**Required action**
Give again, exactly as written, each line of the material below starting at the line that contains "Switch to the Endgeräte tab" and ending at the line that contains "Instruction: Click the". Both ends count, and no other line does.

(Extracted records begins)

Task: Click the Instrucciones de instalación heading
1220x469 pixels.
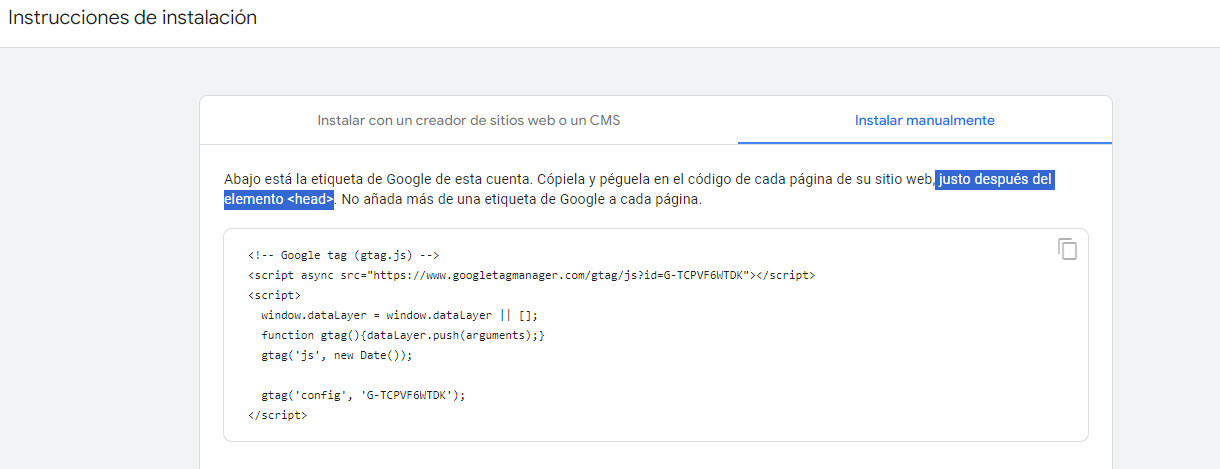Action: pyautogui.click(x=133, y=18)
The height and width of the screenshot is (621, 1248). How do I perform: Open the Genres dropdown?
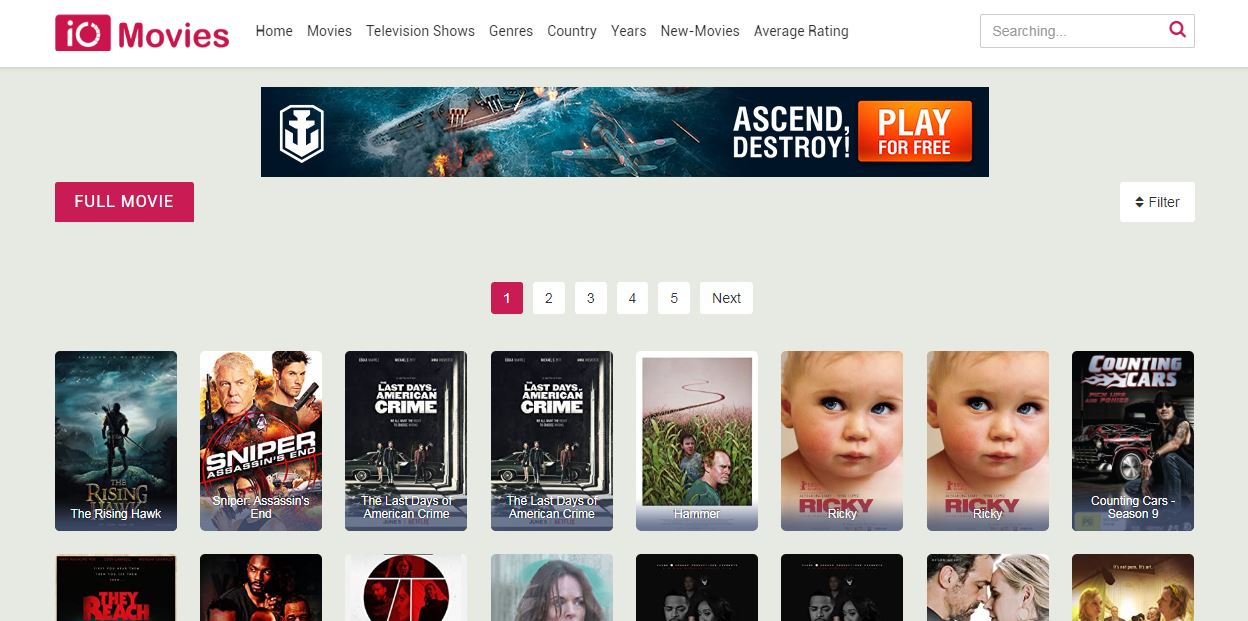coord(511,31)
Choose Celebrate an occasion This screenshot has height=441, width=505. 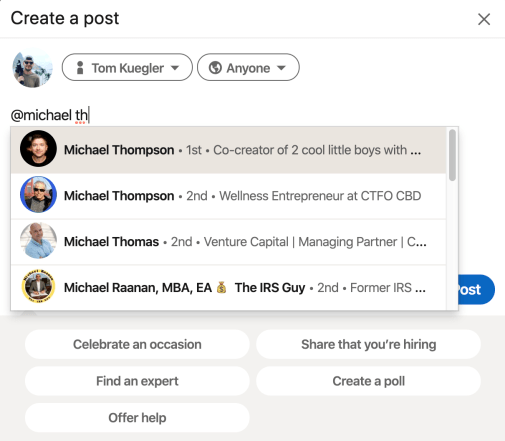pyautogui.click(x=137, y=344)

(Extracted records ends)
(Extracted records begins)

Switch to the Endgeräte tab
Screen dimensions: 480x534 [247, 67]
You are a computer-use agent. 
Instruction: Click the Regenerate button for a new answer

(Extracted records ends)
(Extracted records begins)

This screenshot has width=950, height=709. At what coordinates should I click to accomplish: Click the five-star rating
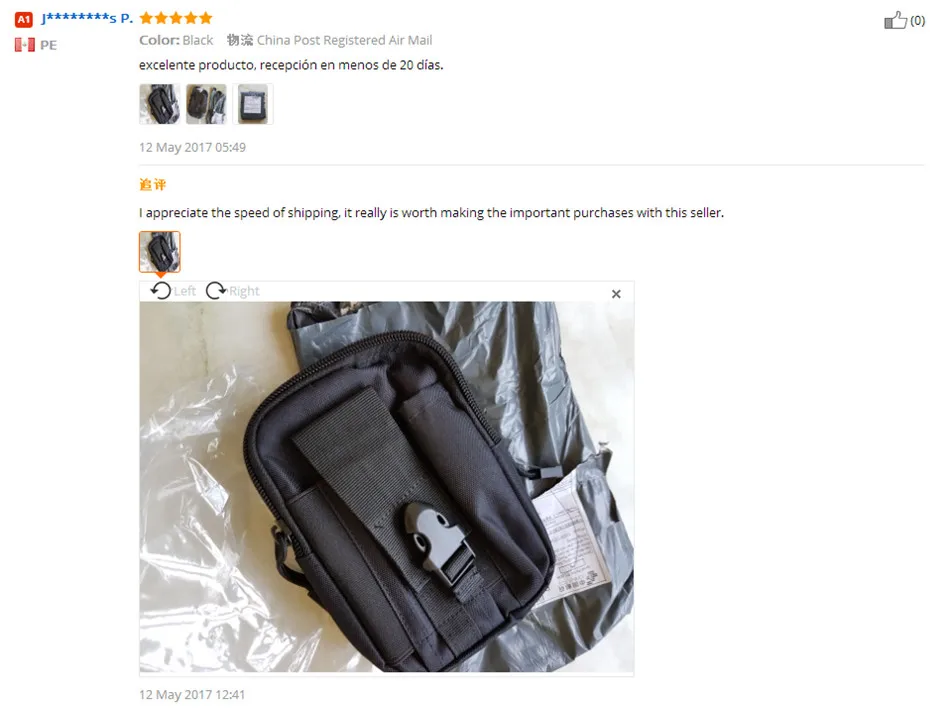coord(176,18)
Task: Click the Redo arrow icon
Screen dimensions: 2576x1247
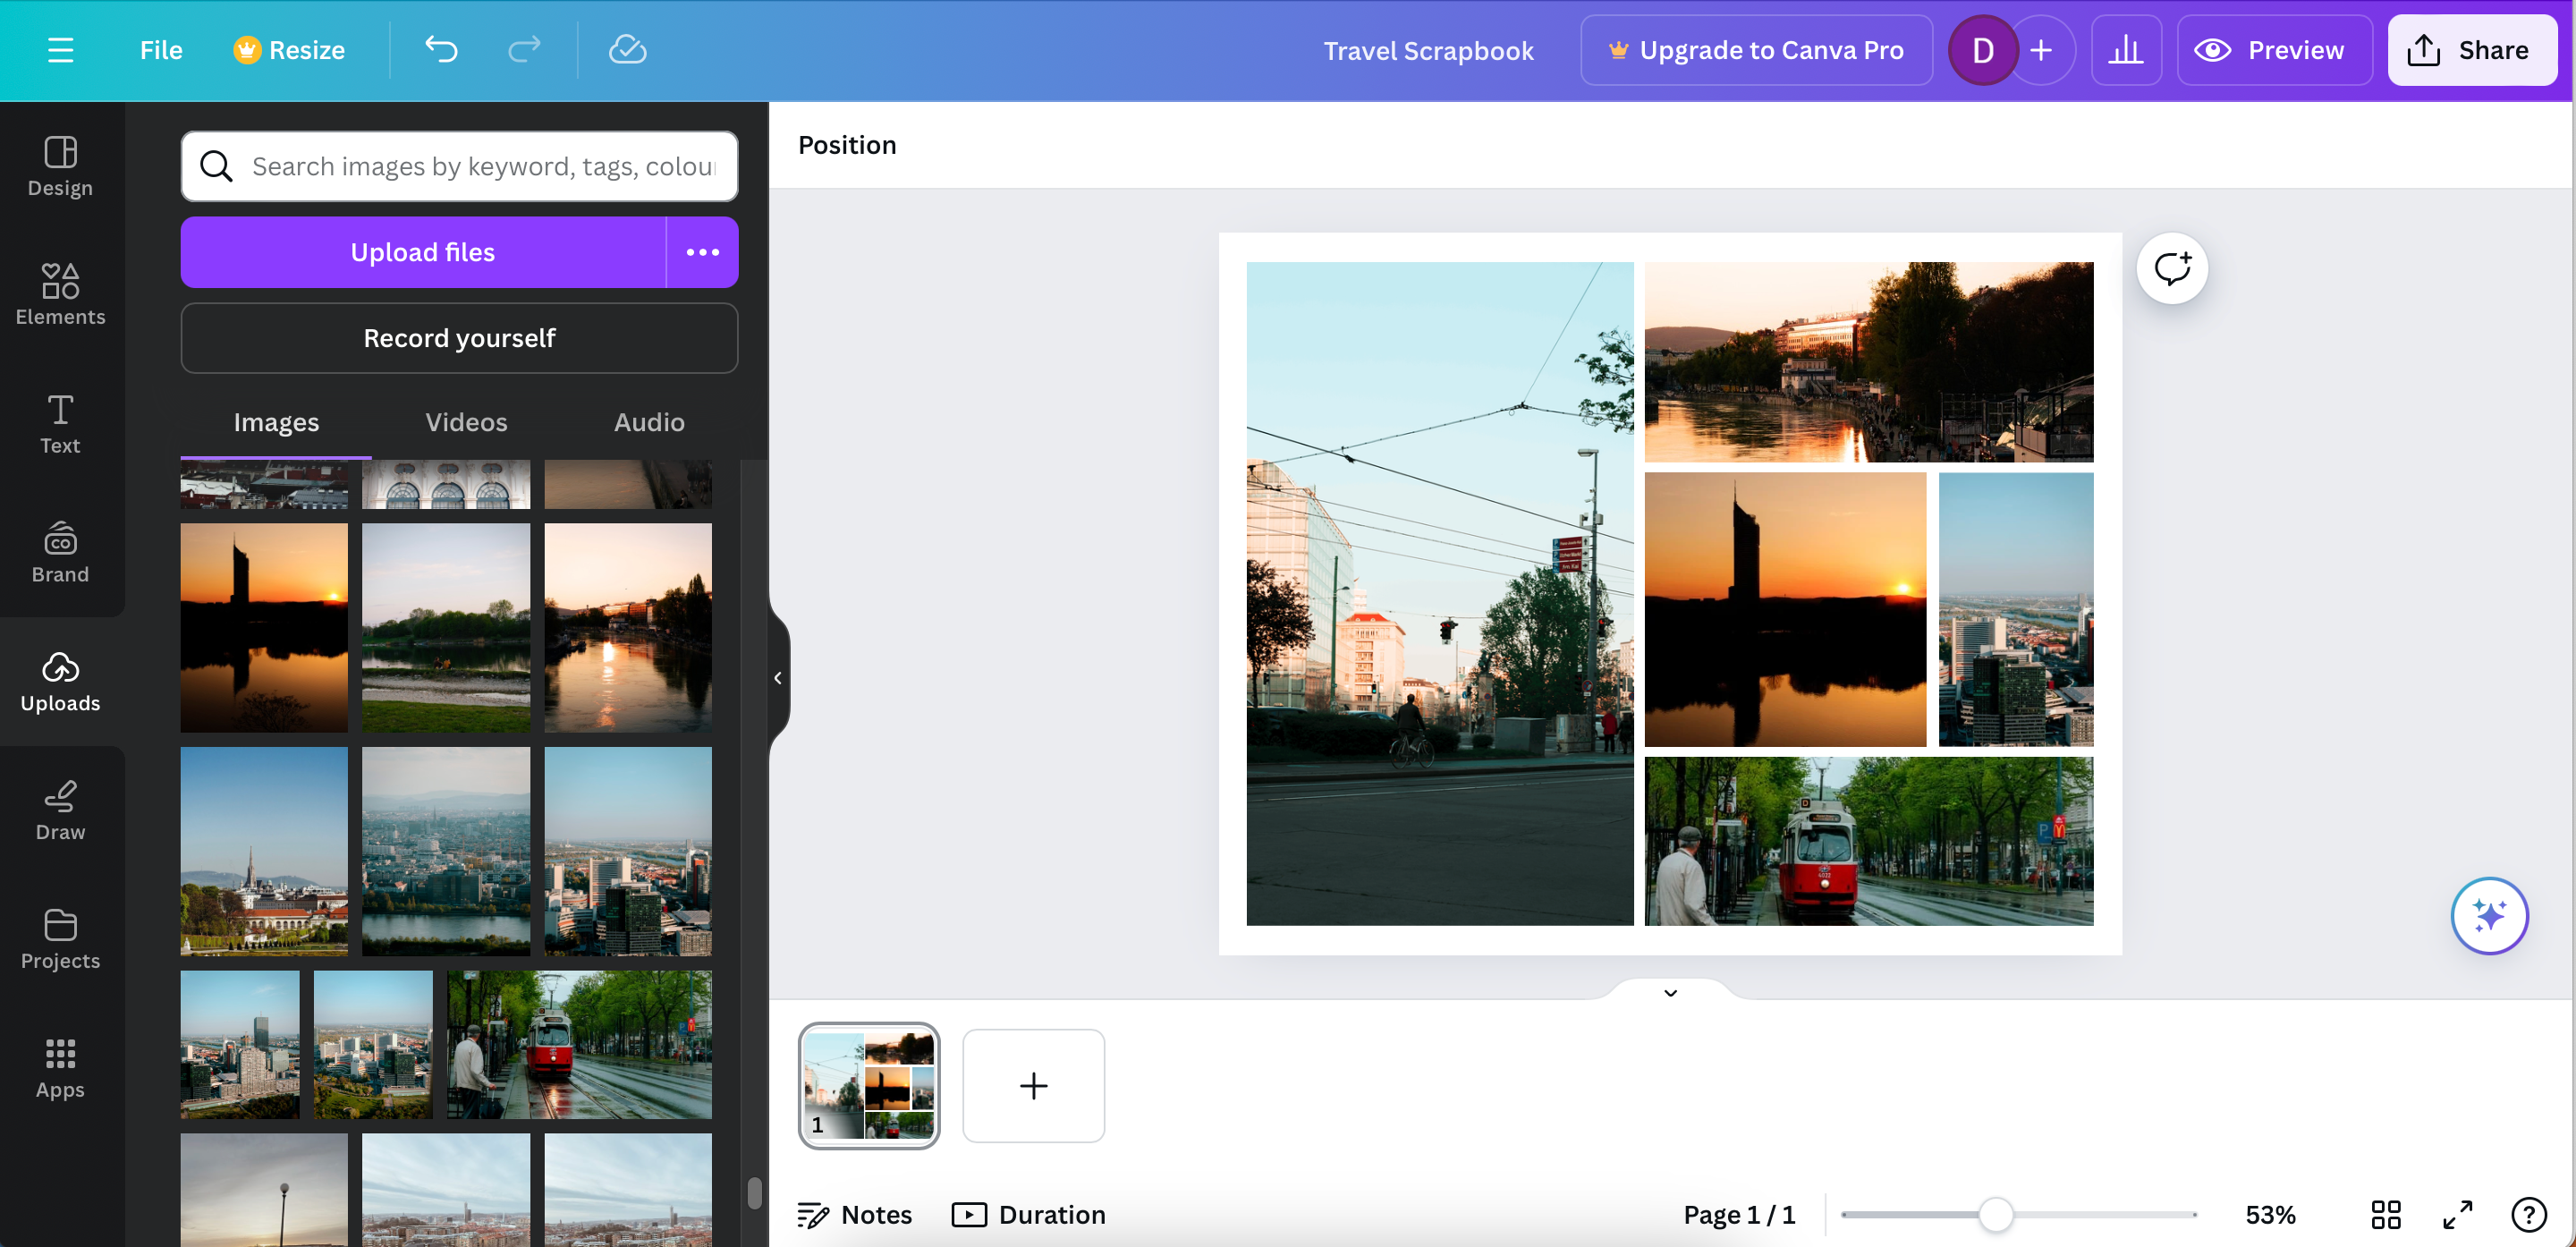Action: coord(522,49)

(Extracted records ends)

**Written answer**
Switch to the Endgeräte tab
Screen dimensions: 480x534 [247, 67]
You are a computer-use agent. 
Instruction: Click the Regenerate button for a new answer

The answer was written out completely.